I can't say. We are working with several food companies and that is confidential. They want to keep their competitive advantage over other food producers.
Let's just say that you demonstrate that it works in other foods. How will it be adopted beyond your lab?
Luckily, this work has been done in collaboration with NanoAsia and NanoDetection tecehnology, private companies that produce machines that detect chemiluminscent signals. So, at BIOTEC, we try to make sure that our research becomes a product. We have partnered with the companies to see it through to the end. Right now, food testing is being mostly done in the labs of the food companies. With the current technology we have, we could easily replace or supplement their current technologies. It doesn't require a technician or special skills, so it's not much of an adaptation for the user. It's not a diagnostic that a clinician would require special training to make it idiot proof. This is a normal method. They have in many cases already used ELISAs before, so it would be for them even easier than an ELISA.

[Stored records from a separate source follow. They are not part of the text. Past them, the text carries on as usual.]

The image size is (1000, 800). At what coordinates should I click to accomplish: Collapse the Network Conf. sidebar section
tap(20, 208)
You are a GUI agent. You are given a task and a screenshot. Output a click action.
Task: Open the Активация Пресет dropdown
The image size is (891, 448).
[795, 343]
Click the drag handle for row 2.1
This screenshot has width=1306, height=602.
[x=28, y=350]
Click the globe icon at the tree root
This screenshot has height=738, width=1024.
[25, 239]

You mentioned that you are doing more work on the assay?
Well, for the first paper we published on this, the results were detected using X-ray film, which is really not convenient, because if a lab does not have a dark room, they can't develop it. That's why we partnered with the companies. They are based in Thailand and Tennessee and produce a system called the NanoDetector, which is based on technology from Oak Ridge National Laboratory in Tennessee. This machine can read the signals of our spots. The idea is that it can give a number for the signal, whereas X-ray film can only give you the positive or negative result. The NanoDetector can give you quantitative numbers. It scores the intensity. In the case of these pathogens, it's not that important because you can't even have one of these pathogens in the food. But if you were using the same method for cancer samples from cancer patients, the number might be crucial in terms of treatment and telling you the stage of the patient. So, the capacity of the machine is beyond what we need right now.
But going forward, you'll be using the machine.
Yes, because with the X-rays you need a dark room. That is messy. We just started with X-rays because it was the fastest, most conventional way to get our proof of concept accepted to journals and the scientific community. Right now, we are optimizing our assay to enhance sensitivity and reduce assay time.